Bitcoin price is set for new highs as Statcoin withdrawal data is increasing.
According to stablecoin data, traders are preparing for the price of Bitcoin (BTC) to hit a new all-time high.
According to a KuCoin research report, the increase in the flow of stable coins is due to the upcoming halving of the supply of Bitcoin, which will occur in seven days.
The report details how Tether (USDT) and USD Coin (USDC) outflows are increasing, reflecting the enthusiasm of European and American investors for crypto assets. While Binance USD, True USD (TUSD) and PayPal USD (PYUSD) all saw price declines, the two largest stablecoins by market capitalization continued to enter the market.
KuCoin research analysts wrote:
“USDT supply increased by 5.825 billion in March, and USDC issuance increased by 3.803 billion, a significant increase compared to the previous month.”
This increase in stablecoin balances occurred in early March, before Bitcoin hit all-time highs.
According to analysts at Glassnode, Tether's USDT hit a record high on the exchange on March 3, rising 192% from $806.2 million to $2.466 billion on March 5. Note that BTC breached its previous all-time high of $69,800 on March 5.
“During this period, compared to other stablecoins, the correlation between the price of CEX and BTC in USDT was higher.”
A similar scenario appears to have been playing out over the past few days, with the total stablecoin on all exchanges increasing from $19.7 billion to $20.34 billion in current value on April 7, according to Glassnode data. This suggests that traders are preparing to open new positions, Bitcoin will continue to rise.
Additional data from CryptoQuant shows that while the balance of Stalkcoin on the crypto exchange has increased over the past few days, the number of transactions transferring the stablecoin to the currency has also increased at the same time.
Meanwhile, the total stablecoin market capitalization grew by 2.8% from $150.42 on April 1 to $154.7 billion at the time of publication, according to DefiLlama data. USDT accounts for over 69.1% of this value, with a market cap of $107.3 billion.
The growth of stablecoin balances on exchanges has historically been considered a good indicator for determining the position of market traders.
As determined by KuCoin Research, the growing flow of Storcoin revenues into exchanges has launched Bitcoin's rally to an all-time high in March.
“USDT and USDC continue to enter CEX with total issuance and stable coinage, helping to push BTC to historic highs.”
Analysts project BTC to reach more than $100,000
According to X social network user The Moon, Bitcoin's current parabolic trend may reach $100,000 by the end of next week.
While Moon's predictions seem ambitious, analysts at market data tracking firm Sentiment confirmed these comments, arguing that BTC could reach $100,000 in the near future if the correlation between the crypto and US stocks continues to weaken.
In an April 11 YouTube video, Brian Quinlivan, director of marketing at Sentiment, looked at Bitcoin's divergence from the S&P 500, a historic bullish signal for BTC.
According to Quinlivan, the longest bull runs of the past 15 years have often occurred when there was no correlation between the price of Bitcoin and the S&P 500.
“It doesn't have to be such a contradiction, but if they're moving in their own way, it's a good sign to go ahead and hit those $80,000, $90,000, $100,000 levels, which many of the bulls out there often refer to,” he said.

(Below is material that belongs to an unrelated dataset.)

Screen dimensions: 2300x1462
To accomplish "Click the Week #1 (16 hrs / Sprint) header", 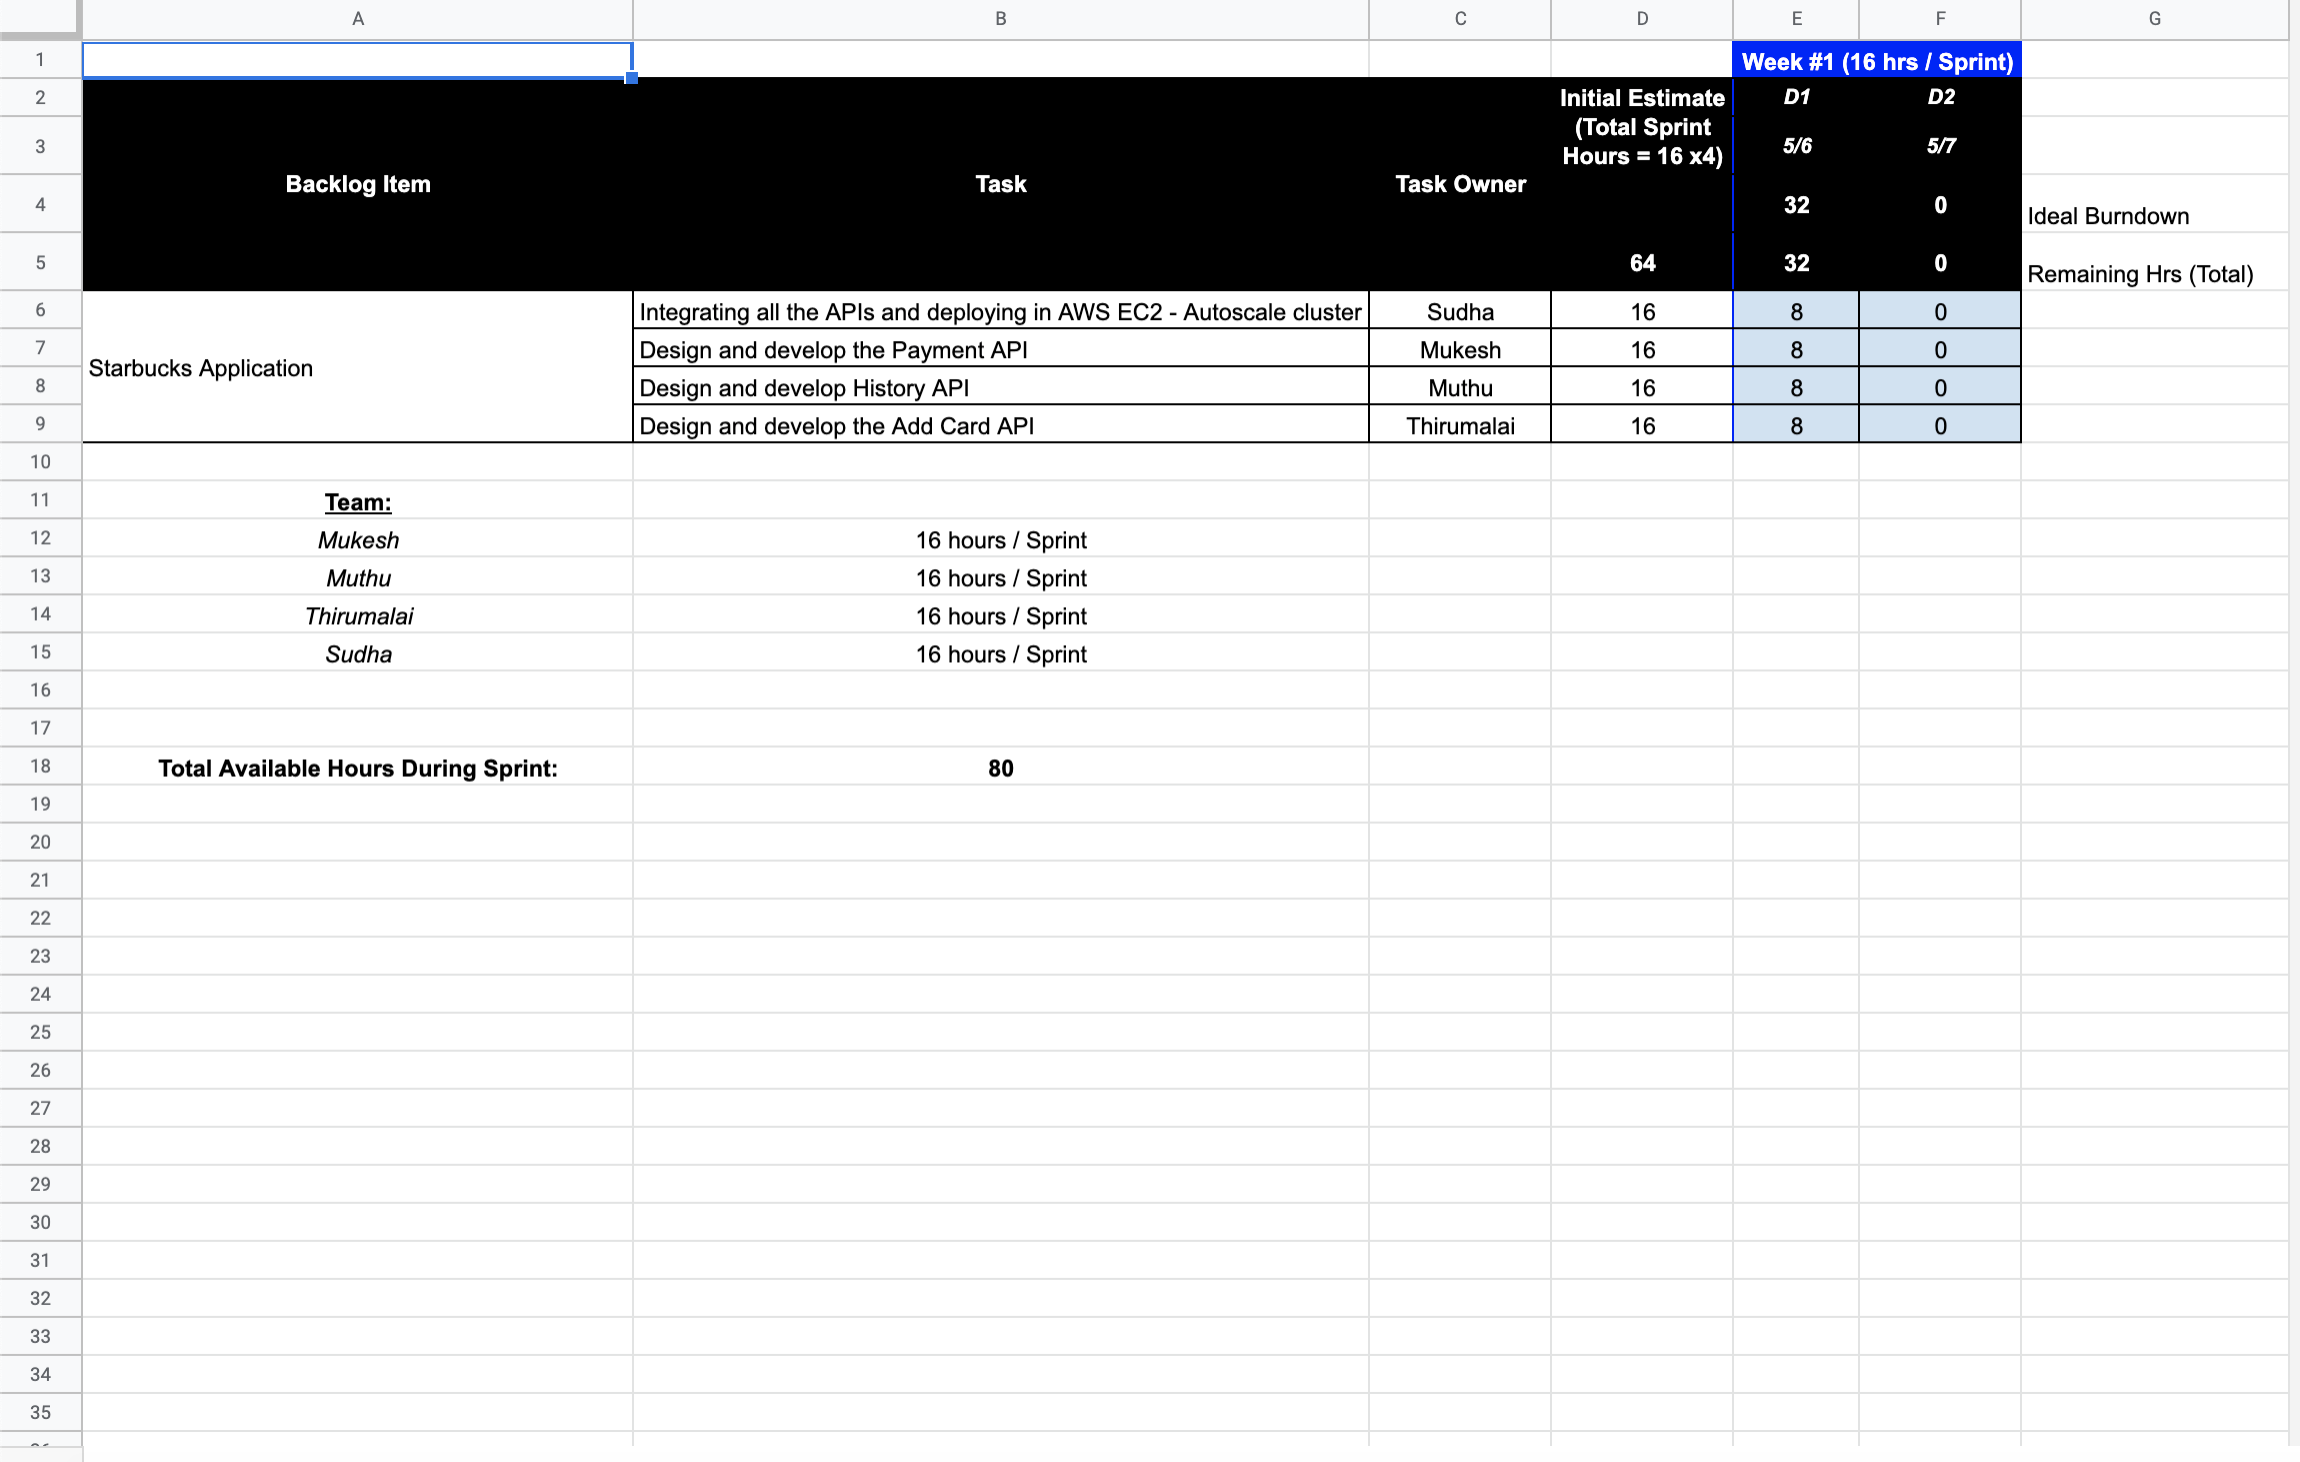I will [x=1875, y=60].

According to price analysis firm Econometrics, if Bitcoin's growth follows the same trajectory as previous cycles after the fourth quarter, “BTC could reach $140,000 to $4.5 million per coin.”
“That's definitely the range, but the point is the lower limit is in the six-figure range.”
The price of Bitcoin has reached $100,000 and above is what the market expects, but the steady flow of coins seems to reflect the expectations of market participants that BTC may go higher.
This article does not contain investment advice or recommendations. Every investment and business activity involves risk, and readers should do their own research when making a decision.